My latest book (which is also my first), The Filled In Spaces is a collection of short stories.  The stories are all previously published, so, in some ways, it’s a little bit like a collected works.  However, rather than including every story that’s ever made it through the vetting process of a literary magazine editor, I chose to focus on the stories that seemed linked thematically.

What are you doing to market the book?  
I’m trying to do everything that I can, but I end up feeling like I’m missing something. Social media is a big part of the marketing – so Tumblr, Facebook, Instagram, Goodreads, and YouTube. I like talking to other writers and readers so it’s been fun to push. However, when it comes to talking to people in person I tend to flail a bit; hence, I’m channeling an outgoing extrovert of mythic proportions as my other strategy. Like many writers and artists I tend to be somewhat of a recluse, which, as it turns out is handy for generating art, but not so handy for marketing it.

What's the best thing about being a writer? 
Having a seemingly valid reason to tell lies that you’re congratulated for.

When you’re not writing, how do you spend your time? 
At present most of my non-writing time is spent working. In addition to teaching English 102 at Shoreline Community College I also work as a writer in Residence with Seattle’s Writers In The Schools program, and am a private tutor with University Tutoring.
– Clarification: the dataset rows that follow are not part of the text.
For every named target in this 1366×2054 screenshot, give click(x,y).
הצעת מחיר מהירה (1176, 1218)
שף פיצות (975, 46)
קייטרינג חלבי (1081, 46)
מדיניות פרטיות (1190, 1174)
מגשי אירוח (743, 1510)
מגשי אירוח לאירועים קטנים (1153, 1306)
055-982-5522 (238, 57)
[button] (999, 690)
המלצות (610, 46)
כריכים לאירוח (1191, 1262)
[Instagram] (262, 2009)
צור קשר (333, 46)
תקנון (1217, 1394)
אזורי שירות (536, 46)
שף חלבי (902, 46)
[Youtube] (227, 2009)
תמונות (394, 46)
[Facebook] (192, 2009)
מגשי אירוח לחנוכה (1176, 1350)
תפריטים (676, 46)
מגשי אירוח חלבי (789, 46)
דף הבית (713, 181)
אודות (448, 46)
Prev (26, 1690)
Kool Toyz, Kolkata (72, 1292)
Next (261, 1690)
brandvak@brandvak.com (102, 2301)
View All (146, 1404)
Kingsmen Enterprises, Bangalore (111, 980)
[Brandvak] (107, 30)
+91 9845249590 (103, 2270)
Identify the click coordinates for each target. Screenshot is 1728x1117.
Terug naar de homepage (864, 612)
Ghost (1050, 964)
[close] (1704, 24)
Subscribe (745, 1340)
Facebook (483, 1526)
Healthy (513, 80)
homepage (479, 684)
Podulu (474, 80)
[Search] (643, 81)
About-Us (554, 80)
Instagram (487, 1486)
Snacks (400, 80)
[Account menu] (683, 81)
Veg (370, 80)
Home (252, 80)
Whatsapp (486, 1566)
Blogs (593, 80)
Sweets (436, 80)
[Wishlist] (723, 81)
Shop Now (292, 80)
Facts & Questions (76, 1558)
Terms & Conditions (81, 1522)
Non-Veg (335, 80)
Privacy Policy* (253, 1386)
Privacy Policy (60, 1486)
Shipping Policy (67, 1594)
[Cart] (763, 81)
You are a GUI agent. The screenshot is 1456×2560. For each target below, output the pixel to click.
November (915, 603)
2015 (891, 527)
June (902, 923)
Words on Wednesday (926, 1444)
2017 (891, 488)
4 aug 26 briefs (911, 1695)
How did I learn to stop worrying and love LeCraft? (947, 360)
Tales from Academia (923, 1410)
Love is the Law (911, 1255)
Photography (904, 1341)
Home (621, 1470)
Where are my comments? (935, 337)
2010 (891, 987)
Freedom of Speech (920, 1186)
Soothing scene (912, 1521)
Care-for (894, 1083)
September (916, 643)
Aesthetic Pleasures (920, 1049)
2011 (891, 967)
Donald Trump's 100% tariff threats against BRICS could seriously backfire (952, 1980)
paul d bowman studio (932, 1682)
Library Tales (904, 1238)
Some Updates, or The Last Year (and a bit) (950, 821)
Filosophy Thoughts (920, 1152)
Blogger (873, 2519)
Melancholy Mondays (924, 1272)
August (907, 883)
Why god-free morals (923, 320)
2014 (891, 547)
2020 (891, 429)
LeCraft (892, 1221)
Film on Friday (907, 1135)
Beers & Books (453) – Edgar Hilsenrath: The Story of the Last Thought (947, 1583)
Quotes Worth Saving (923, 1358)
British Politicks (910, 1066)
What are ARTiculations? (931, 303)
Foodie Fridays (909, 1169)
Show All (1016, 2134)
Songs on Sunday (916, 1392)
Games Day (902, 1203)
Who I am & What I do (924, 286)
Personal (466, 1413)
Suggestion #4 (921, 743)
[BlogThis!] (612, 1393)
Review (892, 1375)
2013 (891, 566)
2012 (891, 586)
If after all that there is time left over I’m on the floor playing with my daughter, Caden, or sleeping.

Who or what inspired you to become a writer? 
I’m really not sure. The best I can answer is that there were people along the way who seemed to continually encourage me. The enjoyment of make-believe, and the fact that no one ever told me I couldn’t are probably the two largest and most significant contributing factors.

Interview with Michael Overa
What is your work in progress? Tell us about it. 
I’m currently at work on a novel that jives with the types of books that I really enjoy (surreal and philosophical). Without giving too much away it’s about a successful accountant who starts to lose track of reality and becomes obsessed with Colobus Monkeys at the Woodland Park Zoo in Seattle.

Does your family support you in your writing career? How? 
I think a writer and his or her family have to come to some sort of accord. For us that accord is that no one assumes that a character in one of my stories is meant to represent them (or me); the part of that accord is that I can carve out time to write. My whole family is also supportive in that they read my work – which means at least someone reads what I wrote.